### Problem
Your task is to work out how many lines in the data that follows hold "computer" and to state that number alone.

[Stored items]
=== Begin Enclosure ===
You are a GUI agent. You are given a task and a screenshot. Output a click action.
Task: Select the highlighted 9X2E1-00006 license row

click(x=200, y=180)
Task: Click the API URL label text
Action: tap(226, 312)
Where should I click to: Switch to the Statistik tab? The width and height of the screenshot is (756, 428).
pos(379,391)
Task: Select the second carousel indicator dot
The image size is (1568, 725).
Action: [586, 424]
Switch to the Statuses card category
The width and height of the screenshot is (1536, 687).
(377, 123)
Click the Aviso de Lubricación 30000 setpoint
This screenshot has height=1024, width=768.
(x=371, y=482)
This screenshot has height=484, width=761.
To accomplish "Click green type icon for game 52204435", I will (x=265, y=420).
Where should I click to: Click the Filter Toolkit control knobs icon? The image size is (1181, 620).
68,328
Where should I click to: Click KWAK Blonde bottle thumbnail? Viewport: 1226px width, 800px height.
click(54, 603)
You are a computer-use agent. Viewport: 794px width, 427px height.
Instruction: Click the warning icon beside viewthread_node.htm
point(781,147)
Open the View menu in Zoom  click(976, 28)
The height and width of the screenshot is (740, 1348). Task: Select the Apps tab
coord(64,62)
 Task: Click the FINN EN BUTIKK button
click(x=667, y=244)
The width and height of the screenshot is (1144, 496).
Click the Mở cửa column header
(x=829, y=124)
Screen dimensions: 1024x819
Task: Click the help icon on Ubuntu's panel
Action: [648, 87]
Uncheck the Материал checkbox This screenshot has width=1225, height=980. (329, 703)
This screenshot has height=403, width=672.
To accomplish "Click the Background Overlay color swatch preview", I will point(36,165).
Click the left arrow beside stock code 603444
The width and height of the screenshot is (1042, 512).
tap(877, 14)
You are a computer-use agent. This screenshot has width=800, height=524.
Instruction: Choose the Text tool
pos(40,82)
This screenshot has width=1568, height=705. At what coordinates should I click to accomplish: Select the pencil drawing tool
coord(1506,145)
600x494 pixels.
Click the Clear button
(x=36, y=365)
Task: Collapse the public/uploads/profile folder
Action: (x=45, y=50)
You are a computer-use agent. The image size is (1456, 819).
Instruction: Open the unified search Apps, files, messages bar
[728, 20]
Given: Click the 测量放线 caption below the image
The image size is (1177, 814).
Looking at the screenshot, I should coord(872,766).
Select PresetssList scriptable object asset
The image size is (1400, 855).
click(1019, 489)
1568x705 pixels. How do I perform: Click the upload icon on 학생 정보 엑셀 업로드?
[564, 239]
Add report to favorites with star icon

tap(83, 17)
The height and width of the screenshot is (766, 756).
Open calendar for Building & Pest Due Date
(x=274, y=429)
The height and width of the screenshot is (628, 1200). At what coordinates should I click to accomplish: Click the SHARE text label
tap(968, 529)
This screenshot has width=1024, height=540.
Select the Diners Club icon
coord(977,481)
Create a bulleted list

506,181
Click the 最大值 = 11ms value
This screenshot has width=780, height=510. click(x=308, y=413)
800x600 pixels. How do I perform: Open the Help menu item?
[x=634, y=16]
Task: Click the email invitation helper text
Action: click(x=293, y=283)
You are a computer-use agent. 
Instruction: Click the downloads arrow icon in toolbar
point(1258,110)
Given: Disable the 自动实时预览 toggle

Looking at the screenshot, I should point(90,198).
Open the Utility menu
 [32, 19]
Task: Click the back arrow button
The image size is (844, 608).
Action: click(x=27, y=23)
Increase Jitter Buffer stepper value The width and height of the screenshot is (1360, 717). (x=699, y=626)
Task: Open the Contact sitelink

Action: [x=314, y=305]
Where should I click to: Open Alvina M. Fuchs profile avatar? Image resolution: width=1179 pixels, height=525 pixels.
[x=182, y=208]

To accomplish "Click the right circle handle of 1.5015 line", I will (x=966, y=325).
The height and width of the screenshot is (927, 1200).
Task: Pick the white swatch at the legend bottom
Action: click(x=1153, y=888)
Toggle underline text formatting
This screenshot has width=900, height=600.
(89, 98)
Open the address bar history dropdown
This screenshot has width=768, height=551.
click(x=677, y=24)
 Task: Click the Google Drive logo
=== End Enclosure ===
### Task result
4